Lines from the one containing "Given: Click the F award badge icon" through the last line of the data are to be repeated word for word, both ends included.

Exercise materials section start

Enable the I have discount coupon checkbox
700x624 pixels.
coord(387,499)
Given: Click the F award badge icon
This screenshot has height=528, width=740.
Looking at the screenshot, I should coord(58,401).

Exercise materials section end

## Worked solution
Given: Click the F award badge icon
This screenshot has height=528, width=740.
Looking at the screenshot, I should coord(58,401).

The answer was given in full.